TASK GOAL:
Write out the passage in the gallery wall excerpt below, word for word, between "How To Arrange It: Choose" and "intuition and preferences!", inclusive.

PAGE EXCERPT:
☆ ☆ ☆ ☆ ☆

What To Hang: Art pieces that are identical in sizes and similar in color and pattern will help create a cohesive look. The easiest way to do this is to purchase a series of framed art. If you want a more unexpected and eclectic look, you can play around with other wall decor ideas, such as woven baskets, wooden wall sculptures, or even tie-dyed fabrics in frames. Just be sure you have equal numbers of things and they all come together to create a balanced look.
How To Arrange It: With this gallery wall look, you’ll want to pull together at least six pieces of framed art. Using a specific grid pattern—based around your TV—will make your arrangement appear more controlled and purposeful. This gallery wall style is especially great in small spaces where you don’t want too much art on many different walls. This lets you direct focus and attention to one perfectly curated display that also lets you disguise and gussy up your more practical furnishings and objects.
We Love This In… family rooms, dens, and small living spaces
6. The Floor-to-Ceiling Gallery Wall
A floor-to-ceiling gallery wall is exactly what it sounds like—a wall of art that spans from the floor to the ceiling of a space. This tends to create quite a focal point, and it’s best for a large blank wall that doesn’t have any furniture pushed up against the wall.
What To Hang: This type of gallery wall is inherently eclectic, and therefore you can hang art of any style, shape, and medium. To play up the eclectic nature of a floor-to-ceiling gallery wall, pick a variety of art styles and subject matters. But consider using a limited color palette sot hat the arrangement isn’t too busy or overwhelming.
How To Arrange It: Choose a couple of larger pieces to anchor the whole arrangement, then fill out the wall with a variety of smaller framed art. There’s no need to be overly precise on how you hang it. You can space pieces closer together or further apart, without any particular alignment. Essentially, how you arrange this type of gallery wall is up to your own intuition and preferences!

☆ ☆ ☆ ☆ ☆

SUPPLIED INFORMATION:

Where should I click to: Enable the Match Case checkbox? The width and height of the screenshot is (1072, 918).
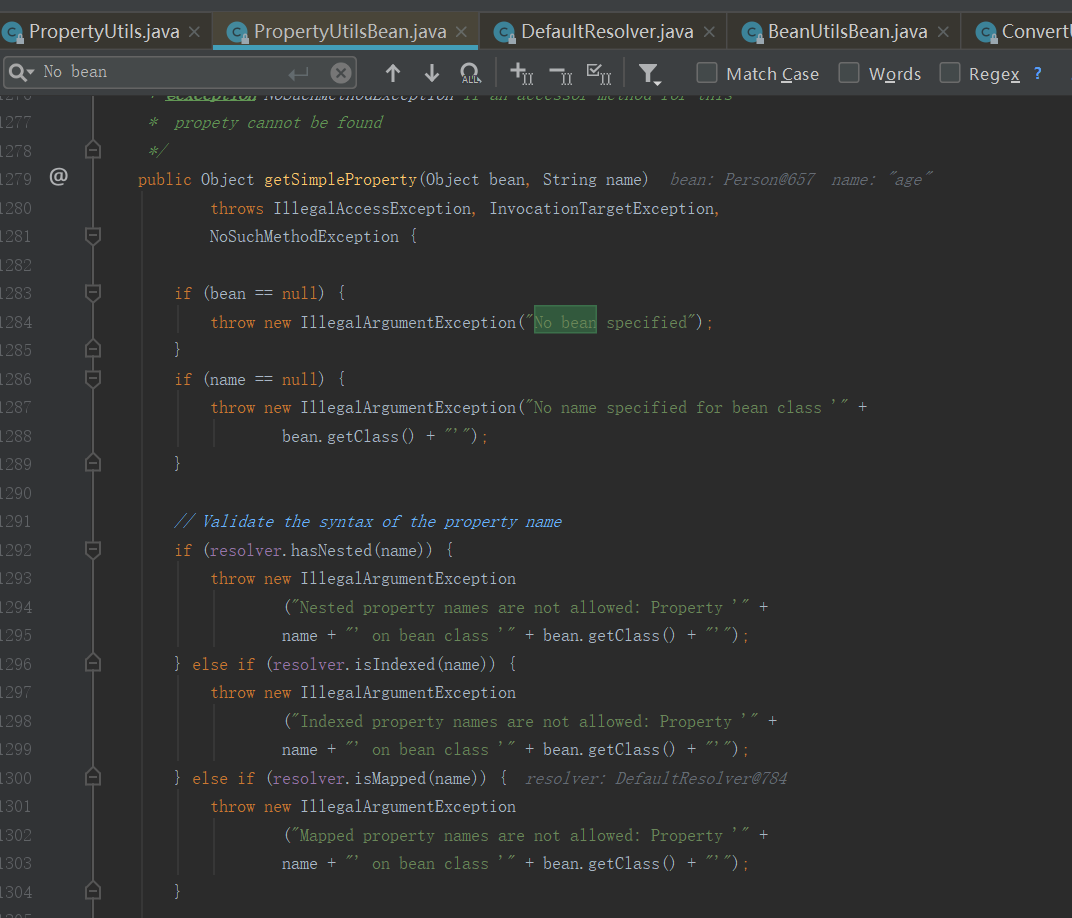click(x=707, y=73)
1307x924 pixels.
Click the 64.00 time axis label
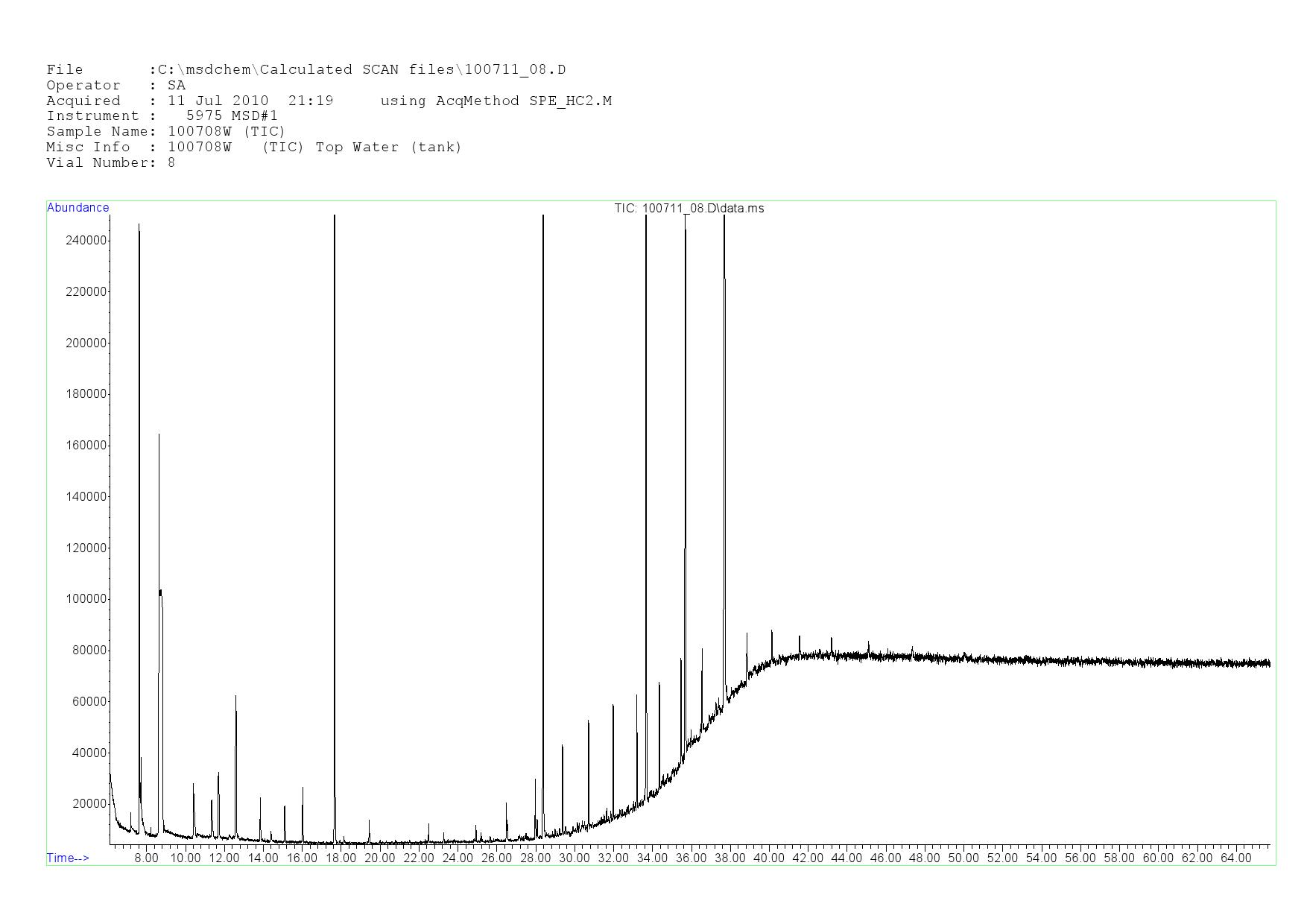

☆ ☆ ☆ ☆ ☆

FINAL RESULT:
How To Arrange It: Choose a couple of larger pieces to anchor the whole arrangement, then fill out the wall with a variety of smaller framed art. There’s no need to be overly precise on how you hang it. You can space pieces closer together or further apart, without any particular alignment. Essentially, how you arrange this type of gallery wall is up to your own intuition and preferences!